The English language evolves continuously, words change their meanings almost from generation to generation. “Sick” used to mean unwell, ill, under the weather. For anyone over the age of 20 it still does. Fro a modern generation it is akin to “fantastic”.
Somewhere, somehow, subtly sentences sustained a serious setback in their construction. Parsing, clause analyses and the parts of speech are no longer taught as grammar and spelling have taken a backseat to the immediacy and intimacy of the internet. Parsing alone remains as a term understood now by some computer programmers, a term that was replaced by software developer and software engineers.
A modern generation of young students would, the Slo-Man expects, be hard-pressed to explain the difference between a gerund and a present participle and who, in a support of “free expression”, never have been enjoined to not split the infinitive.

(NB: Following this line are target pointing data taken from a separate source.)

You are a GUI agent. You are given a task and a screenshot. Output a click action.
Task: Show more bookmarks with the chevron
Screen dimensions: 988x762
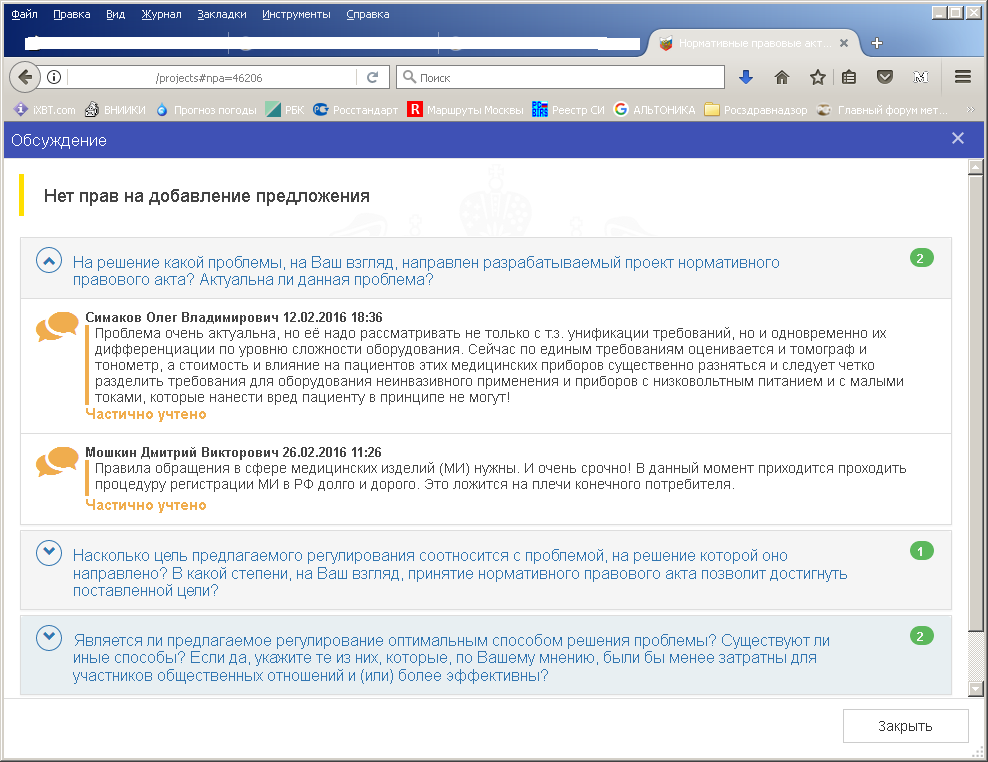point(969,110)
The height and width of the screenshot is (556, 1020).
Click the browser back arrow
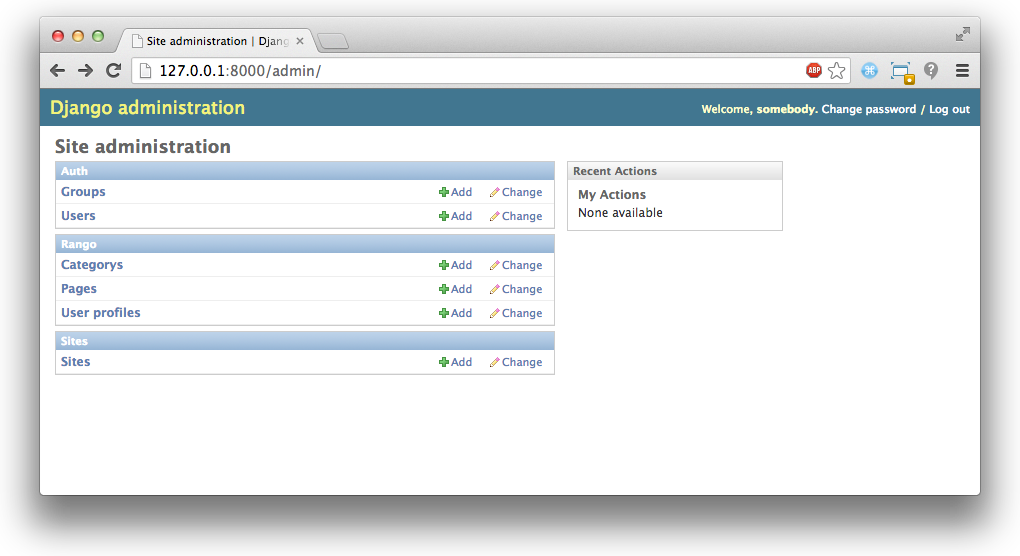tap(57, 70)
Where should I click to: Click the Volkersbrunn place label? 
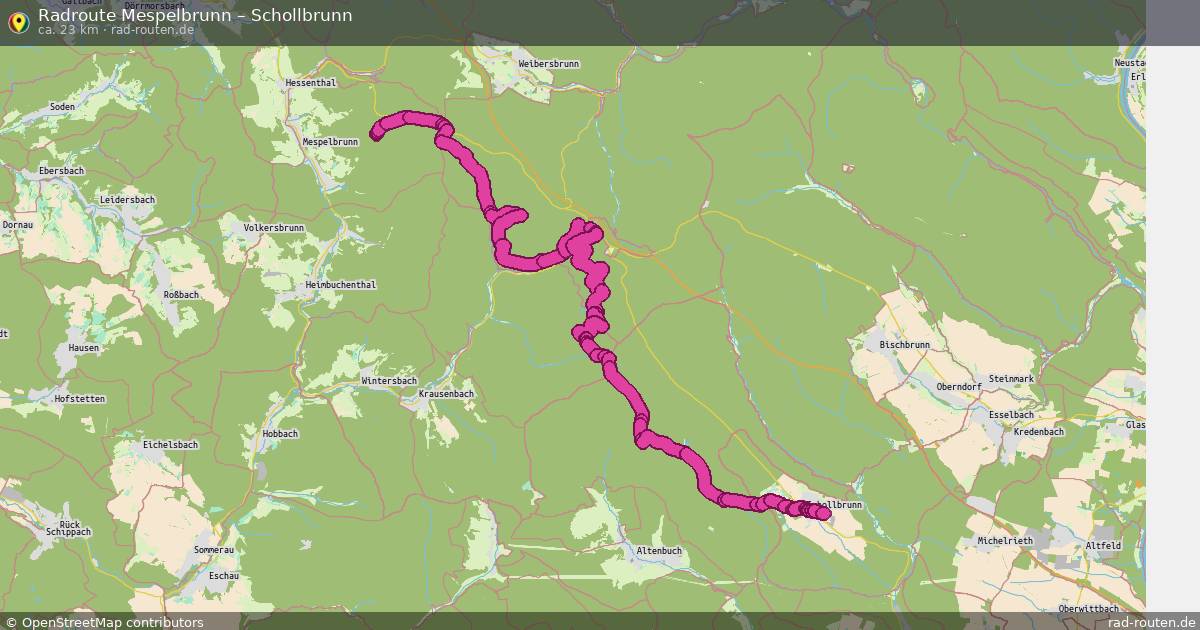[274, 228]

These are examples of changed meanings or lost meanings, but the Slo-man is concerned here about terms that are no longer generally applicable or commonly usable, phrases that are obsolete because the situations or conditions they describe are no longer extant.

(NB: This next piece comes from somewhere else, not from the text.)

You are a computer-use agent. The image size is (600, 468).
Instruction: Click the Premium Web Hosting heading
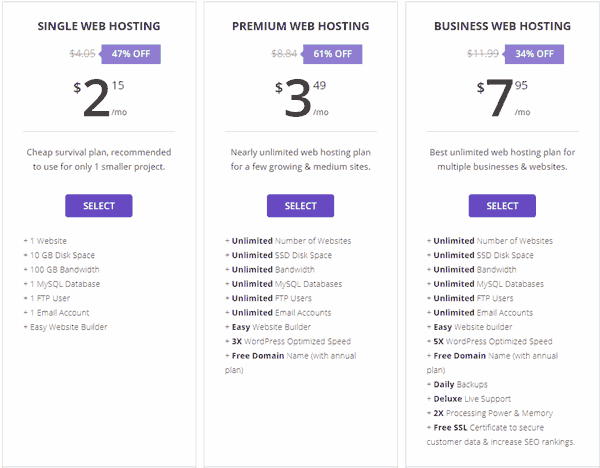(300, 24)
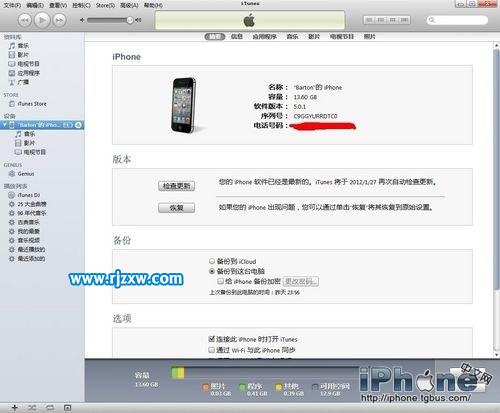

All this was brought to the attention of the Slo-Man by the LLBF, who was visiting after a recent trip to the shopping mall, in itself a concept less than 100 years old. On a cool late summer day in his adoptive city, reminiscent of the advent of the festival season of his far away foster city, waves of nostalgia washed over the LLBF.
On such a day as this, the LLBF was wont to remark gently “Ahh, my dear, a nipple in the air, eh?”.
And that brought the Slo-Man memories of an age past and left him lamenting the lapsing of lace lingerie and yet another phrase.